A crise entre Equador e Colômbia ganhou novos capítulos nesta terça-feira, 17. O presidente equatoriano, Daniel Noboa, negou no fim da manhã ter ordenado bombardeios em território colombiano, como acusa o líder da Colômbia, Gustavo Petro.

Na segunda-feira, 16, durante uma reunião gravada com ministros, Petro afirmou que 27 corpos carbonizados foram encontrados próximos à fronteira entre os dois países. Ele levantou a suspeita de que o ataque teria sido realizado por forças equatorianas.
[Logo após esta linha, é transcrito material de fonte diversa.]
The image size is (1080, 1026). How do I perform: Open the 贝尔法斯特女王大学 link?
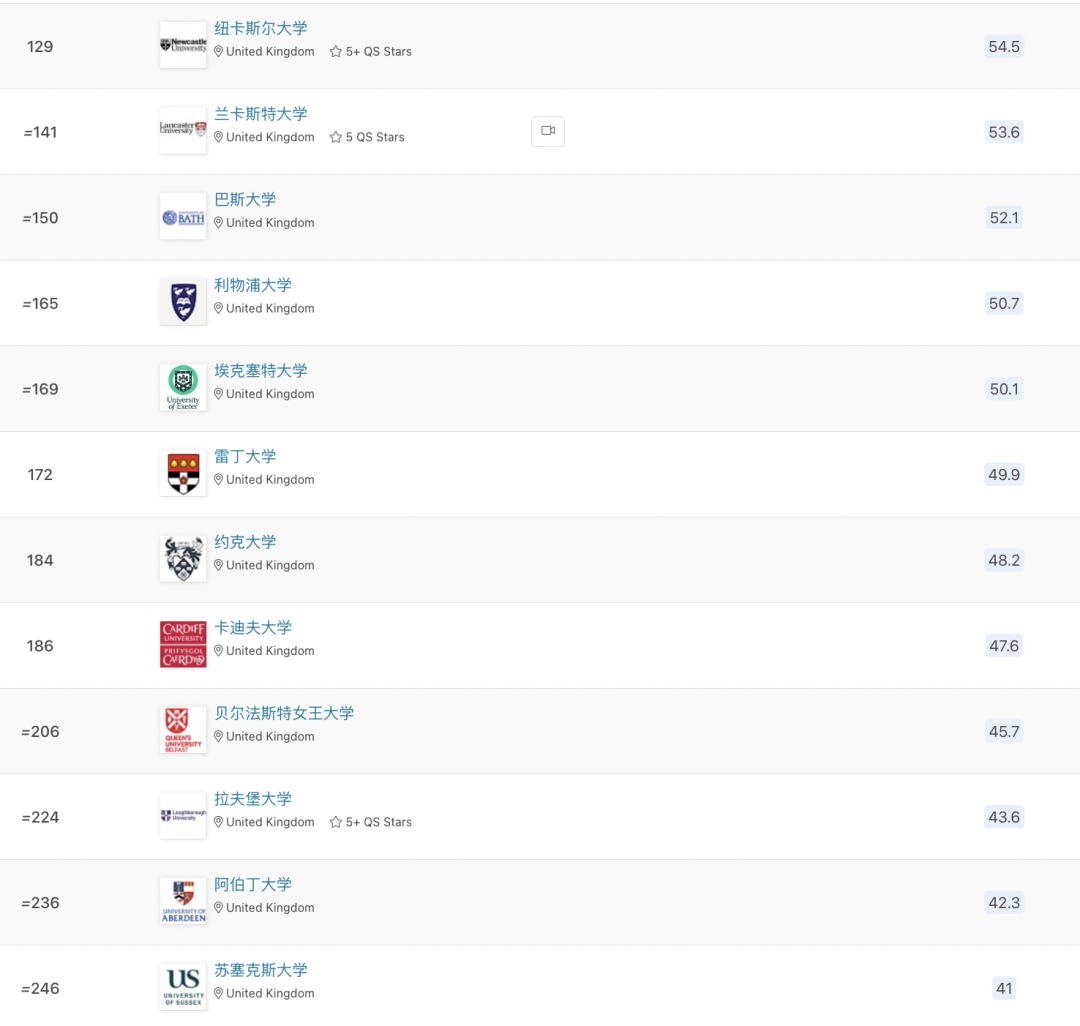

Segundo o presidente, uma bomba foi localizada na região e não há indícios de participação de grupos armados ilegais ou das forças colombianas.
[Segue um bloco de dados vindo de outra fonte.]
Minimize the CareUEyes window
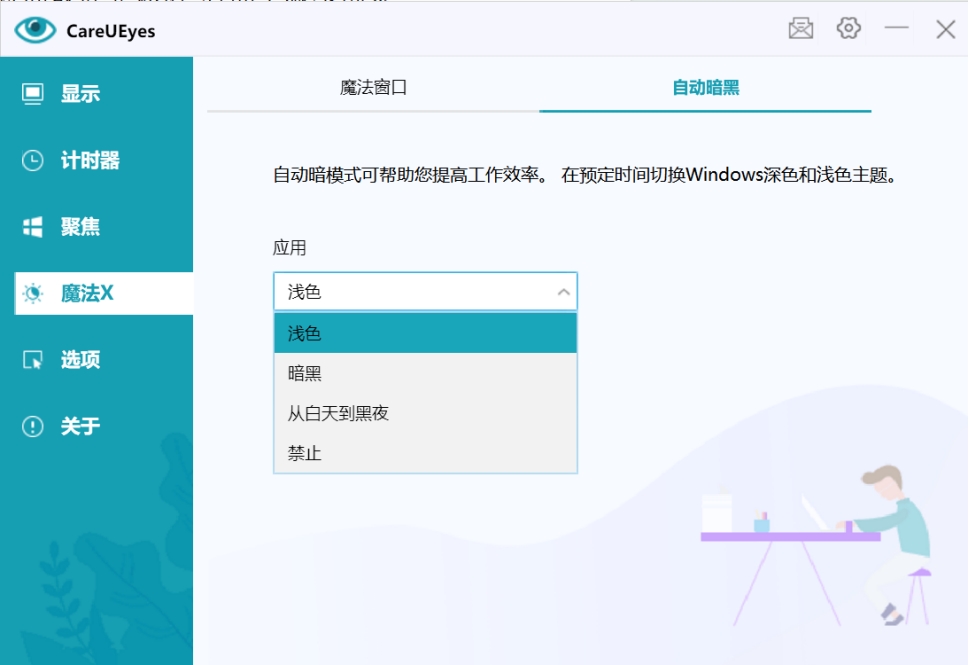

Noboa, por sua vez, classificou as acusações como falsas e disse que as operações militares do Equador ocorrem exclusivamente dentro de seu território, com foco no combate a grupos ligados ao narcotráfico.
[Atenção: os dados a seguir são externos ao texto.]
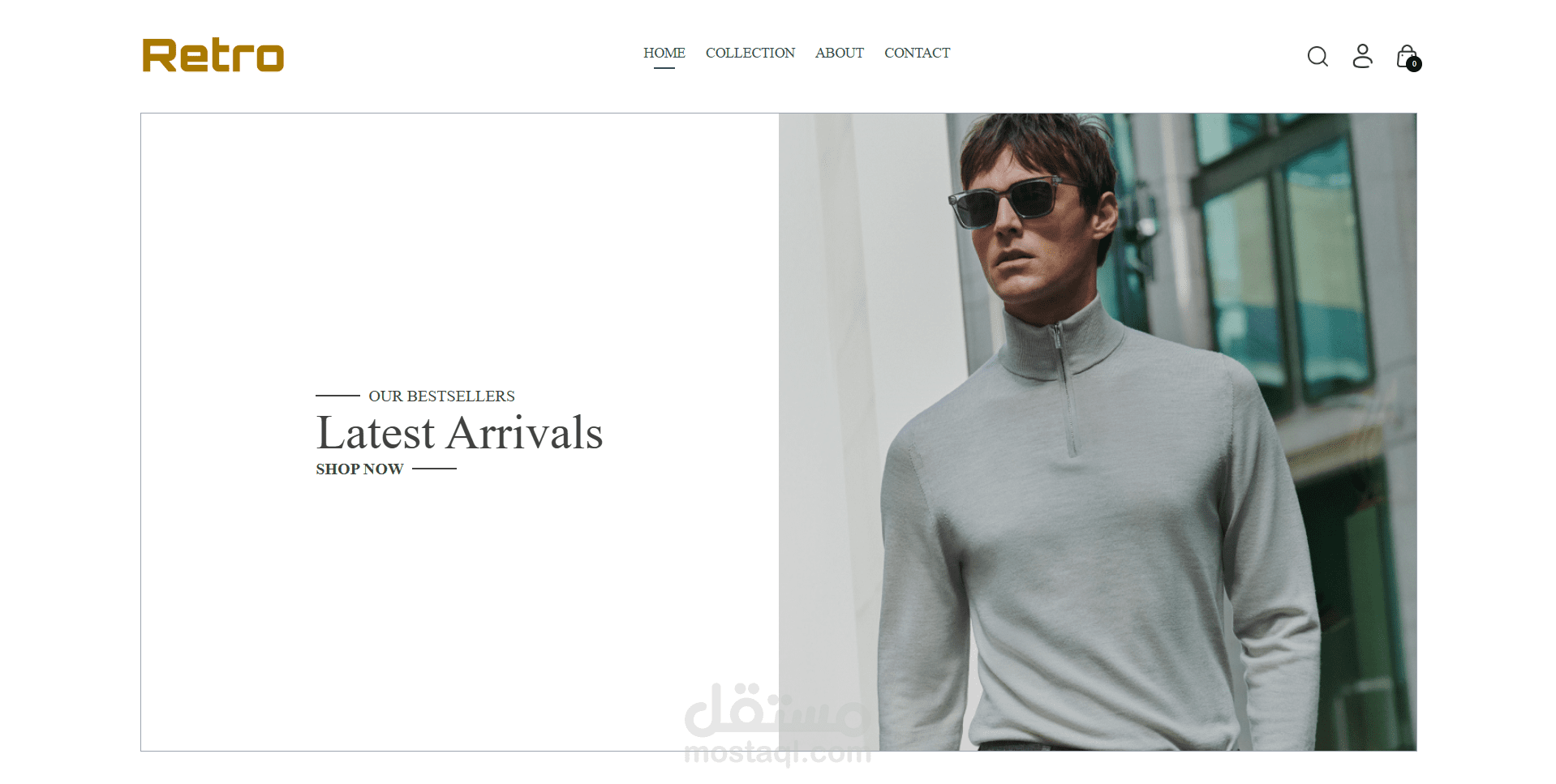Open the search magnifier icon
The height and width of the screenshot is (784, 1556).
click(1317, 56)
“Hoje, com a cooperação internacional, continuamos nessa luta, bombardeando os locais que serviam de esconderijo para esses grupos (narcoterroristas), em grande parte colombianos, que o próprio governo deles permitiu que se infiltrassem em nosso país por negligência na fronteira. Presidente Petro, suas declarações são falsas; estamos agindo em nosso território, não no seu”, diz parte da nota divulgada pelo presidente do Equador em sua conta no X.

De acordo com Petro, o bombardeio teria atingido famílias que substituíram plantações ilegais de coca por cultivos lícitos, como cacau e café. O presidente colombiano também afirmou que não autorizou qualquer operação militar na área e que busca esclarecimentos para evitar uma escalada do conflito.

Ofensiva militar e apoio dos EUA

O episódio ocorre um dia após o Equador iniciar uma ampla ofensiva contra cartéis de drogas, com apoio dos Estados Unidos. A operação mobiliza cerca de 75 mil militares e inclui ações por terra, ar e mar, além da adoção de toque de recolher em regiões estratégicas.

A ação faz parte de uma aliança regional de segurança que reúne países das Américas para combater o crime organizado transnacional.

Tensão diplomática e guerra comercial

Além do impasse militar, Equador e Colômbia enfrentam uma crise diplomática e econômica desde fevereiro. O governo equatoriano impôs uma tarifa de 30% sobre produtos colombianos, alegando déficit comercial e falta de cooperação no combate ao tráfico de drogas.

Em resposta, a Colômbia adotou medidas semelhantes e suspendeu o fornecimento de energia elétrica ao país vizinho.

Apesar das trocas de acusações, Petro afirmou que não deseja um conflito armado e defendeu a apuração detalhada do caso.